START DATA TO USE

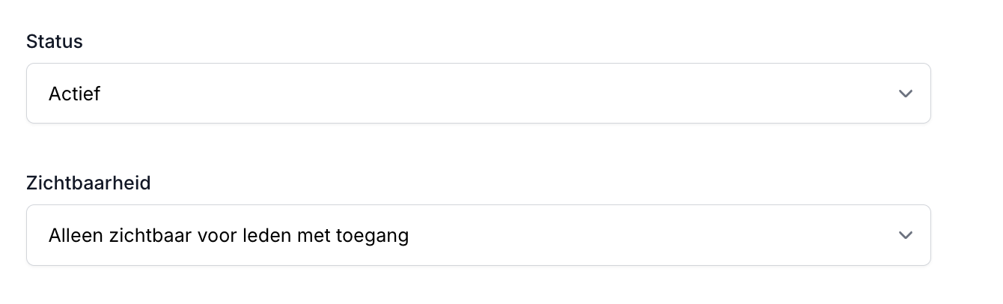Screen dimensions: 1003x304
Task: Show the Zichtbaarheid options list
Action: click(478, 235)
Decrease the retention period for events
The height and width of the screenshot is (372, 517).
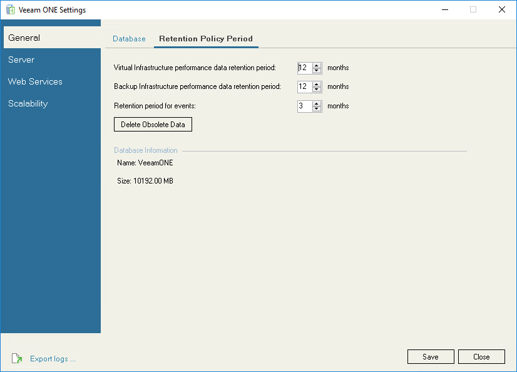(x=316, y=108)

END DATA TO USE

◆ YOUR TASK ◆
Where the line with "Decrease the retention period for events" appears in the entries above, begin there and restate every line to the end word for word, minus the pictures.

◆ SOLUTION TO THE EXERCISE ◆
Decrease the retention period for events
The height and width of the screenshot is (372, 517).
(x=316, y=108)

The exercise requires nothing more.